>> begin

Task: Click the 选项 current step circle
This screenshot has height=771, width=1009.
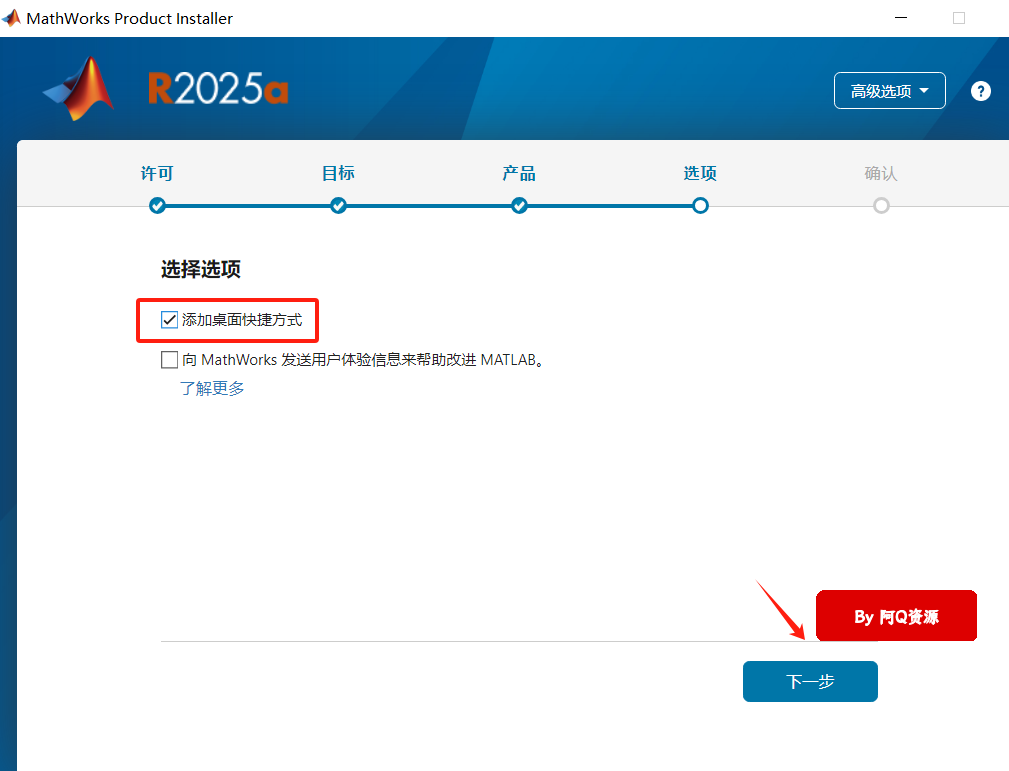Action: click(x=700, y=206)
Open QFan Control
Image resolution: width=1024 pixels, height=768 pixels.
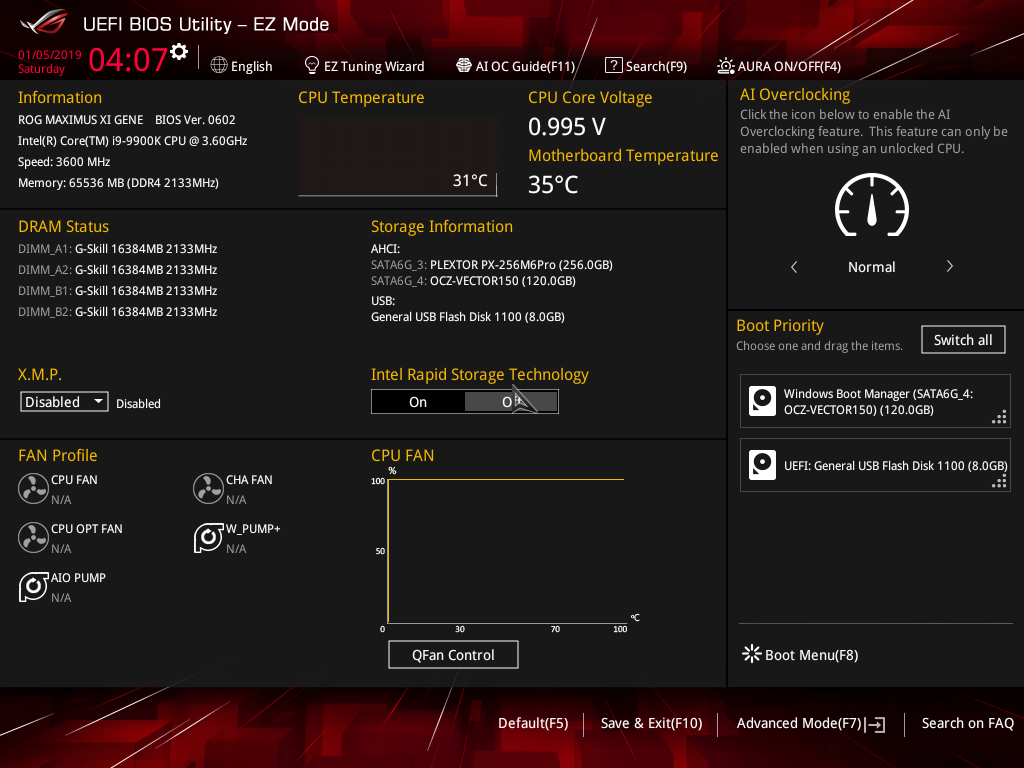coord(453,654)
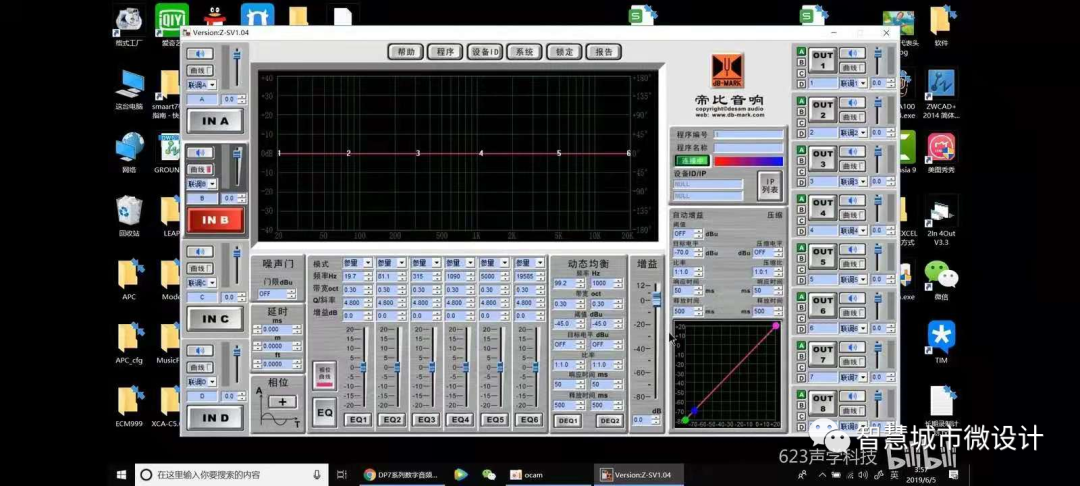Click the IP 列表 button
The image size is (1080, 486).
click(769, 184)
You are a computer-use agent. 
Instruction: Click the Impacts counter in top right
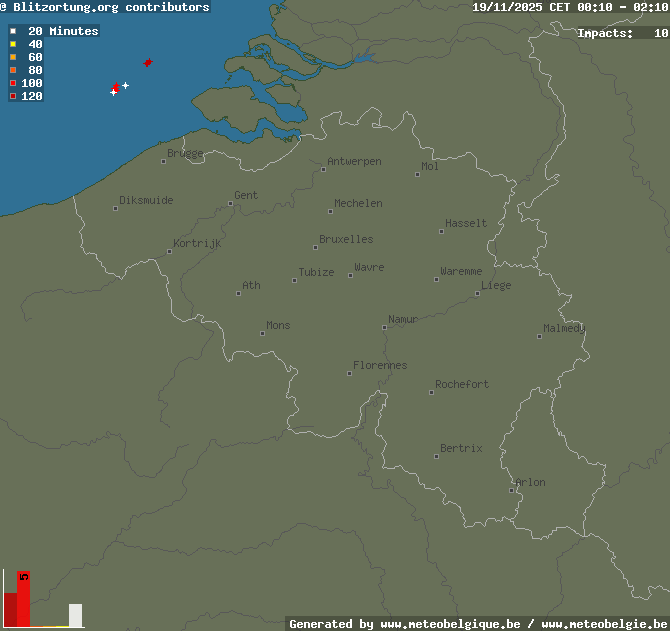622,33
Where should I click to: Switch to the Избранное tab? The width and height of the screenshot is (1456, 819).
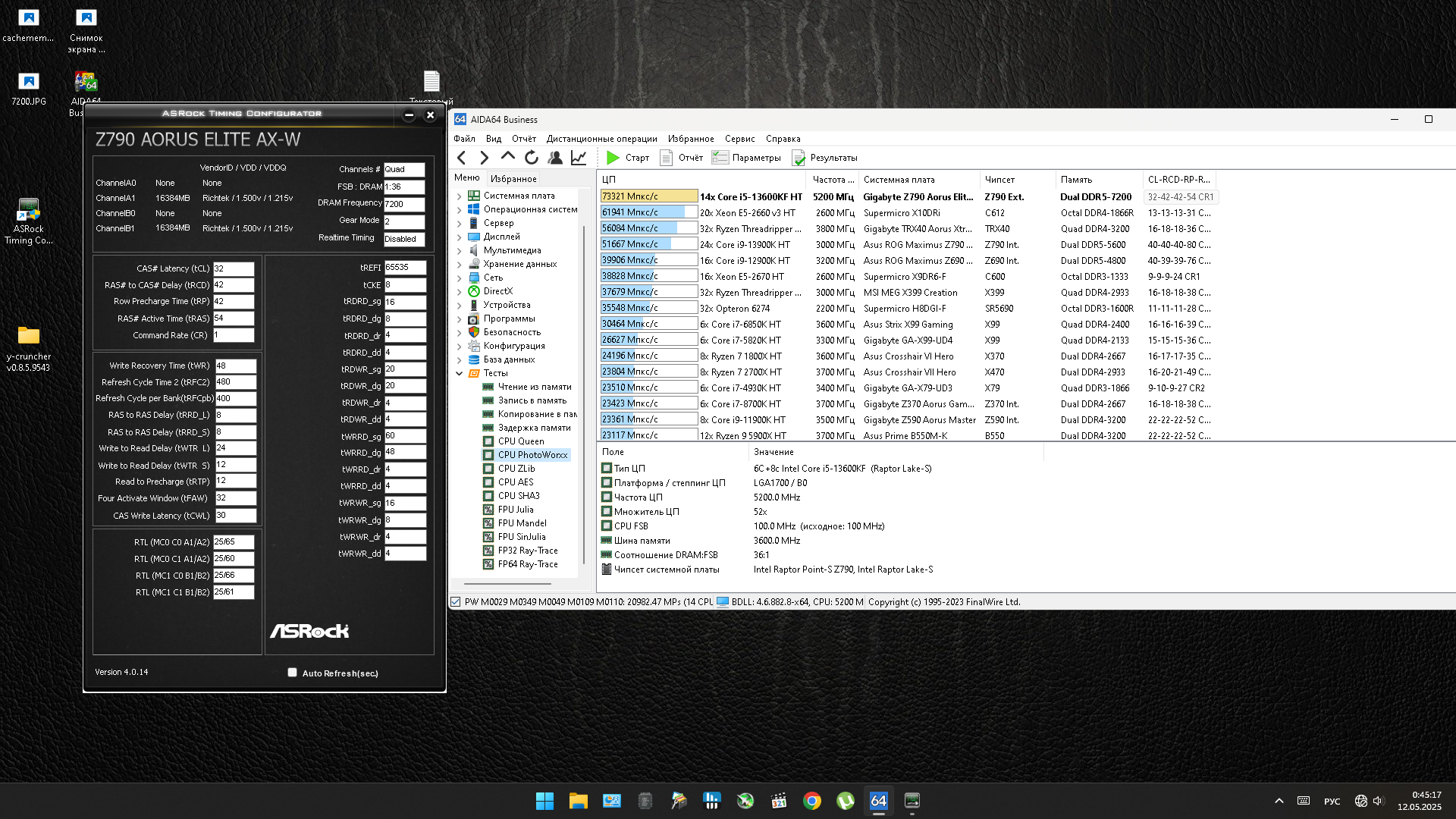click(x=513, y=179)
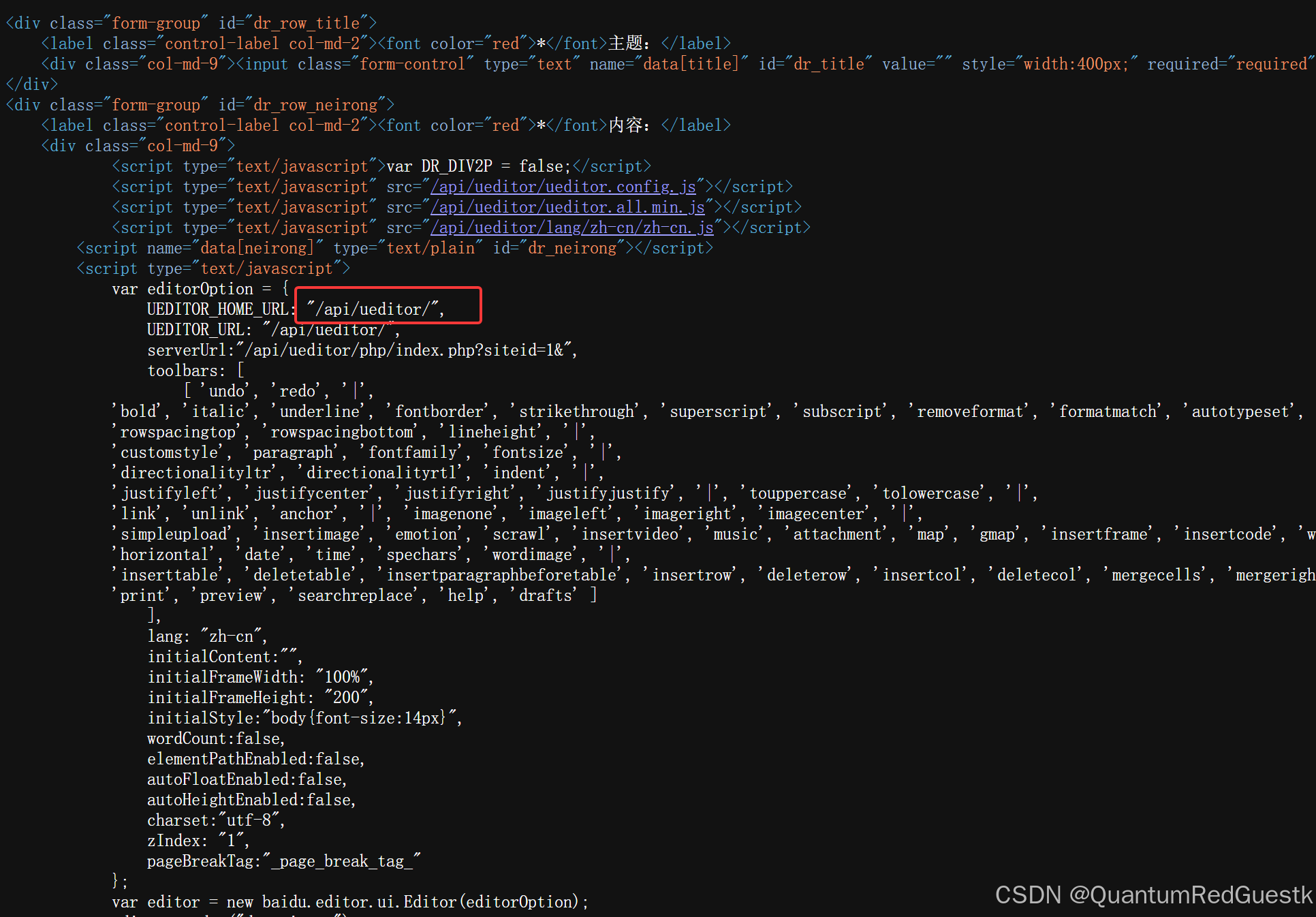
Task: Open the ueditor.all.min.js script link
Action: (567, 207)
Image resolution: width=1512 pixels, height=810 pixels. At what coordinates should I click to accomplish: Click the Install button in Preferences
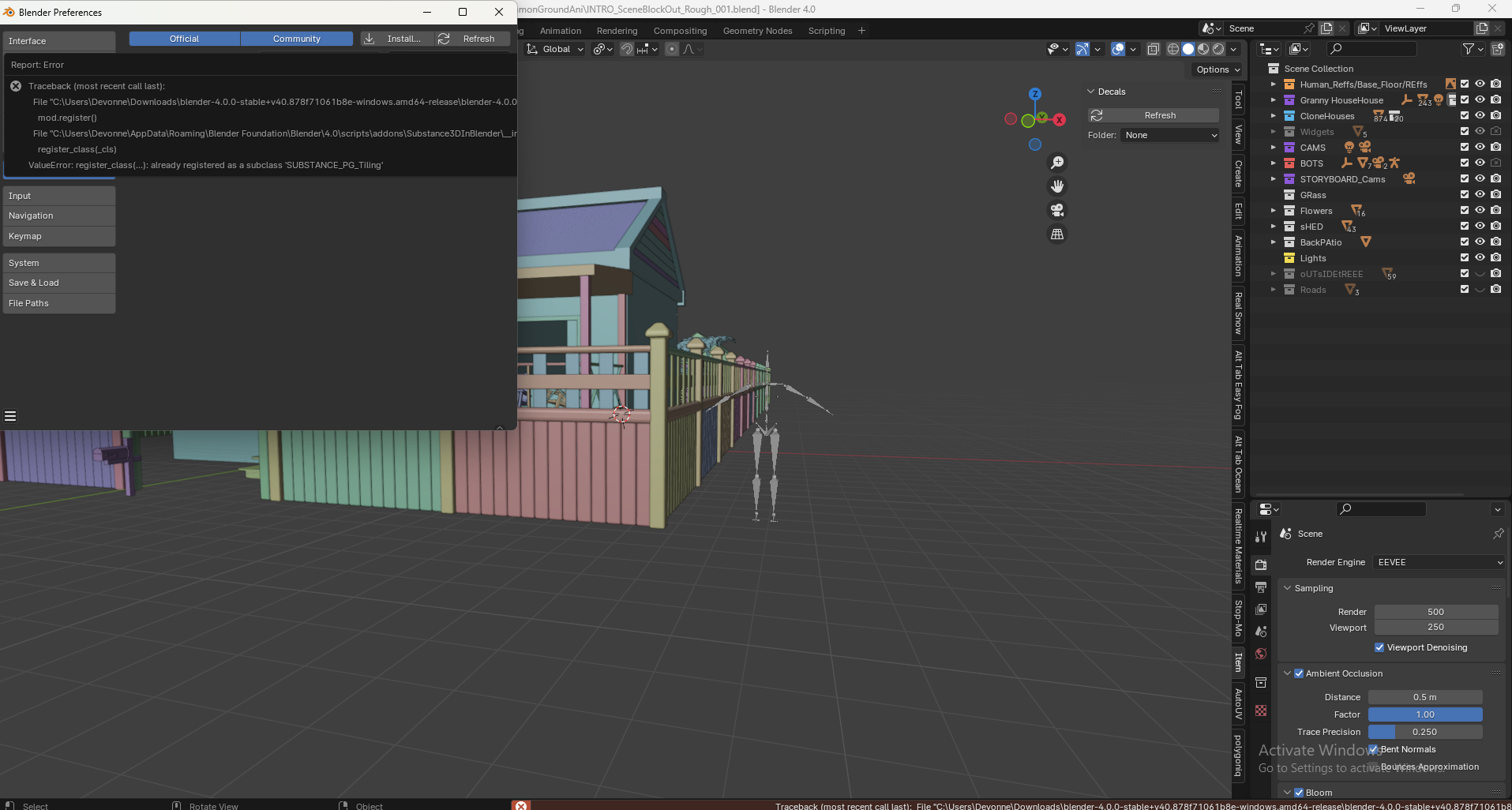(396, 38)
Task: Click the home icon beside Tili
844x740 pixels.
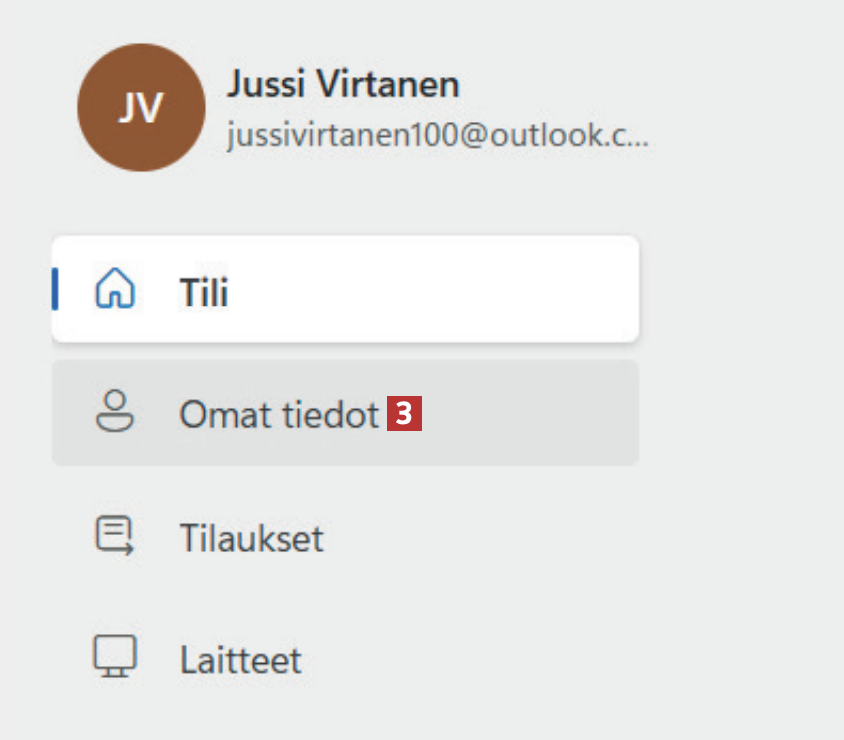Action: pos(114,290)
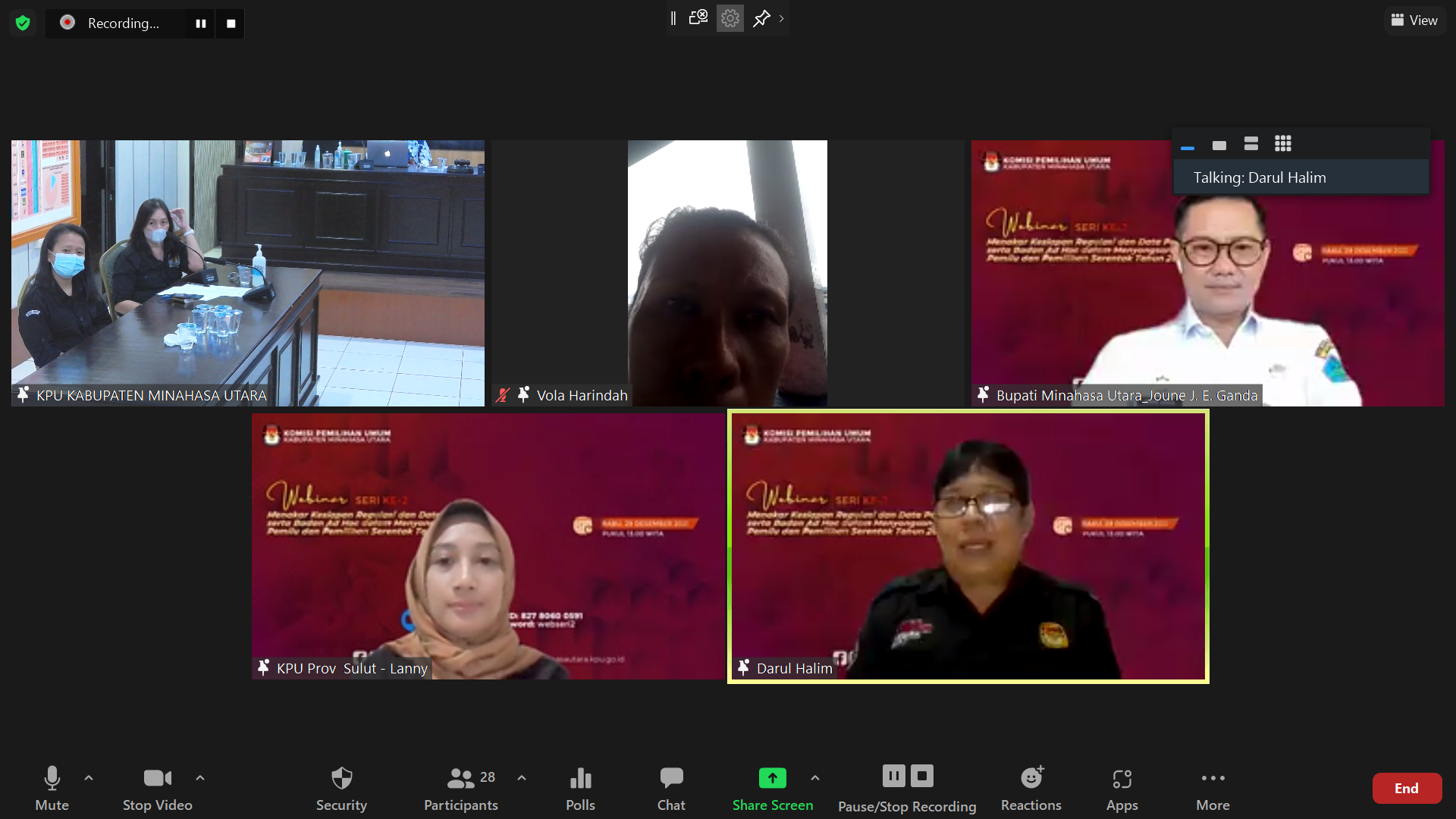
Task: Pause recording from top recording bar
Action: [x=200, y=24]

>> end

■ **TASK STATEMENT**
Reproduce all the items above with every "screenshot" changed to "capture" and nothing else altered. Leave out the pictures.

■ **FINISHED TASK**
Task: Click the 选项 current step circle
This capture has height=771, width=1009.
Action: click(x=700, y=206)
Open QFan Control
Image resolution: width=1024 pixels, height=768 pixels.
coord(453,654)
Click the IP 列表 button
The image size is (1080, 486).
click(769, 184)
You are a computer-use agent. 
Instruction: Click the Impacts counter in top right
622,33
Where should I click to: Switch to the Избранное tab? The width and height of the capture is (1456, 819).
click(x=513, y=179)
Task: Open the ueditor.all.min.js script link
Action: (567, 207)
Image resolution: width=1512 pixels, height=810 pixels. At what coordinates should I click to accomplish: Click the Install button in Preferences
(396, 38)
Task: Click the home icon beside Tili
844x740 pixels.
Action: pos(114,290)
Task: Pause recording from top recording bar
Action: [x=200, y=24]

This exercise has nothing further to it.